Bycatch is likely one of a number of factors that contribute to low king returns in Western Alaska, but no conclusive link has ever been made, National Oceanic and Atmospheric Administration spokeswoman Julie Speegle wrote in an email.

Ocean conditions, including ocean acidification, and warming are the leading theories, Speegle wrote. "The bottom line, though, is that we simply don't know and more scientific research is needed."

Naneng said bycatch appears to be only part of a larger problem, but said there's still room to improve when it comes to reducing the number of wasted fish.

He proposed charging trawlers a $5 penalty for every king salmon caught as bycatch, with the money funneled toward research on the cause of the declining runs.

Within the next two weeks, AVCP will draft a letter to McDonald's opposing its use of the blue "sustainable seafood" label, he said. The association, which Naneng said represents about 20,000 people in 56 villages, may call on rural Alaskans to boycott the fast food giant.

Low king salmon runs in other parts of the Alaska, such as Cook Inlet and the Kenai River, make the low runs a statewide problem, he said.

"I think we ought to ask the whole state of Alaska to do a boycott (of McDonald's)," he said.

As of early Friday afternoon, McDonald's spokeswoman Christina Tyler had not directly responded to questions about a potential boycott.

Tyler wrote that the company is guided by a sustainable fisheries program that informs its seafood purchases worldwide and considers "the impact of fishing methods on aquatic environment and biodiversity," among other factors.

A recent study commissioned by the World Wildlife Fund found that the Marine Stewardship Council program now being used in McDonald's marketing "remains the best program to drive uptake of sustainable seafood in the market and protect fisheries and their surrounding ecosystems," she wrote.

A consumer watchdog group, the Monterey Bay Aquarium's Seafood Watch, has also studied the Alaska pollock fishery. Seafood Watch listed a spike in king salmon bycatch as a cause for concern, particularly for the Yukon River salmon stocks, but said it's unclear how much the bycatch contributes to declining chinook runs.

The group awarded the pollock fishery in Alaska a "good alternative" rating, a step down from its "top choice" recommendation.
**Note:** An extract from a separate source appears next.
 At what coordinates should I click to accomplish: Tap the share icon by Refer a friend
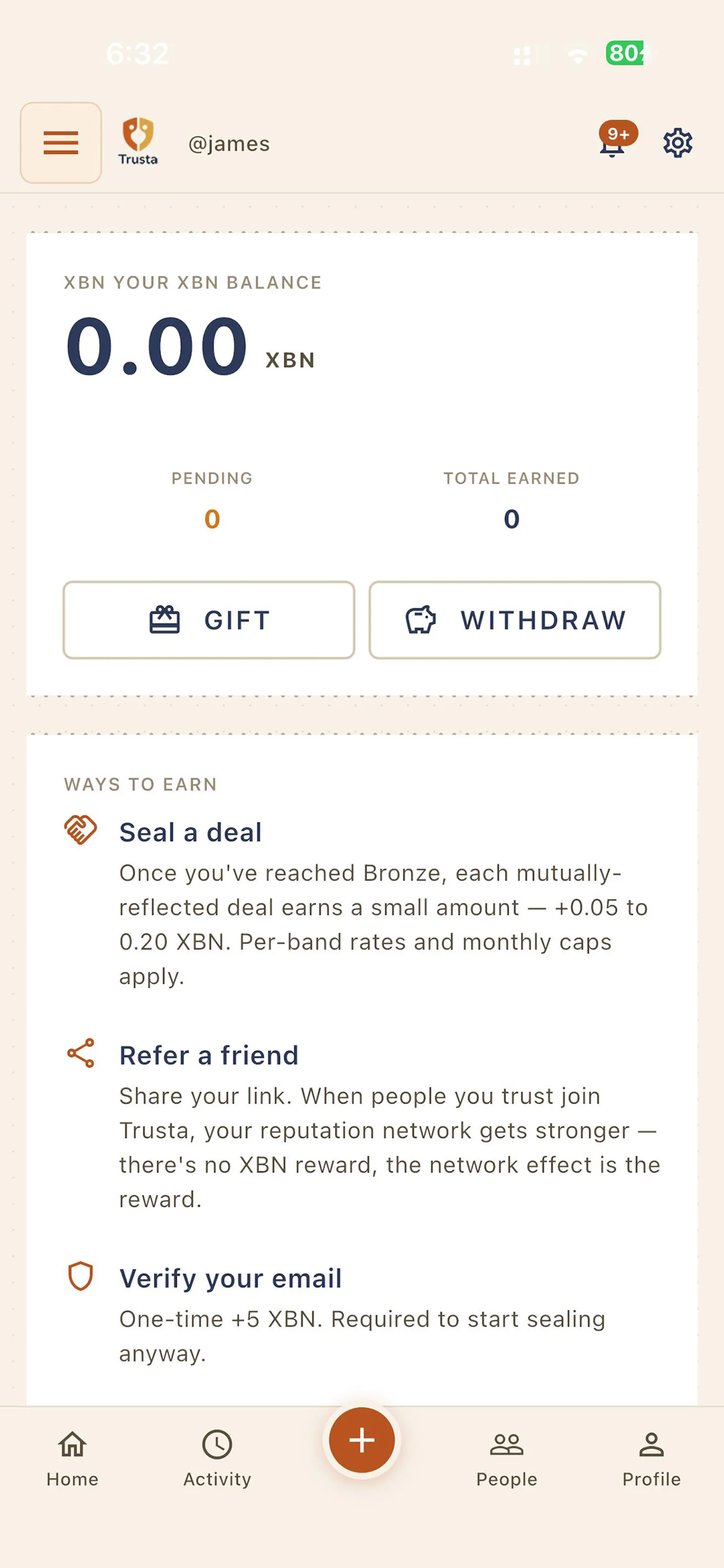80,1053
"The Alaska pollock fishery is generally well managed," Seafood Watch researchers wrote. "However, there are concerns about trawling impacts, bycatch and overall population status."



The At-sea Processors Association first sought to certify Alaska pollock as a sustainable seafood under the Marine Stewardship Council at the request of a major European white fish buyer, he said.
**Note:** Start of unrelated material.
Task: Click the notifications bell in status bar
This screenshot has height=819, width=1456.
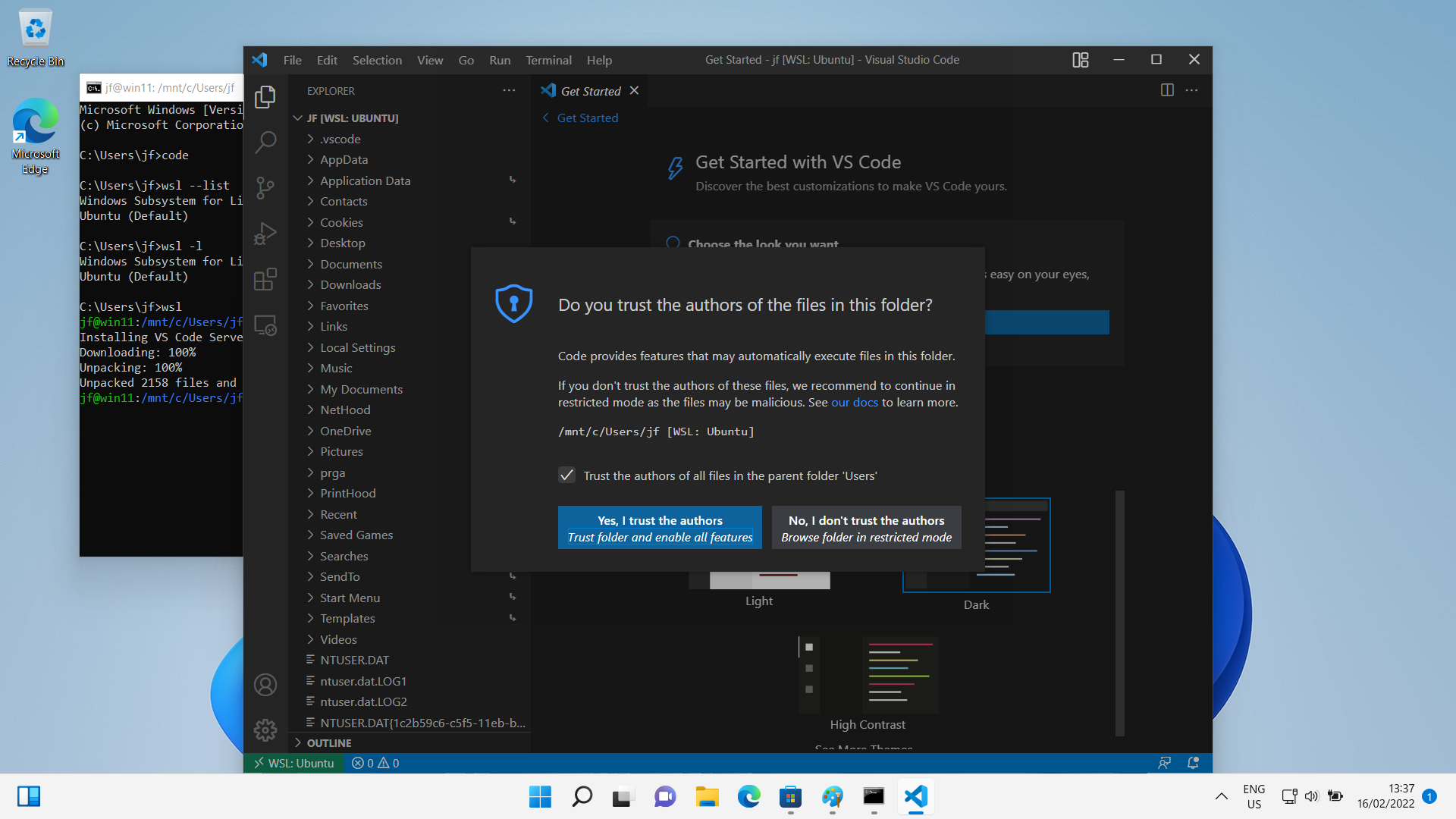Action: (1193, 763)
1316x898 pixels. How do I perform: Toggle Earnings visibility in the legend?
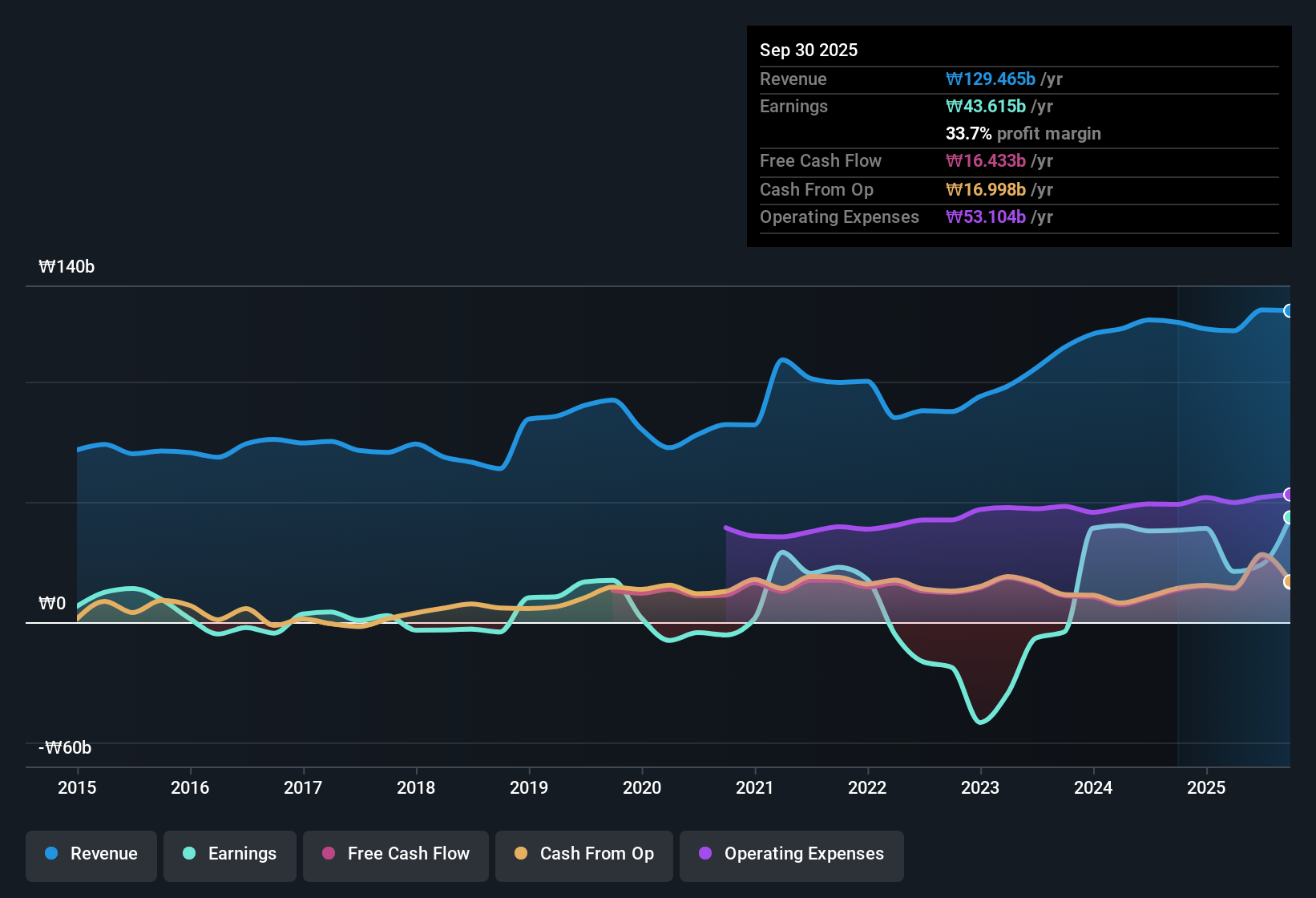229,855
The council's eco-label has historically been more sought after by European shoppers than in the U.S., he said.

McDonald's began using Alaska pollock in its fish sandwiches in the 1980s. Today, all Filets-O-Fish sold in North America are caught off Alaska shores, although many customers would never know it, Gilmore said.

On Thursday, McDonald's announced it would become the first national restaurant chain to use the Marine Stewardship Council's label on its fish packaging nationwide.

"It's a nice boost in recognition for the most consumed species that nobody ever heard of," Gilmore said.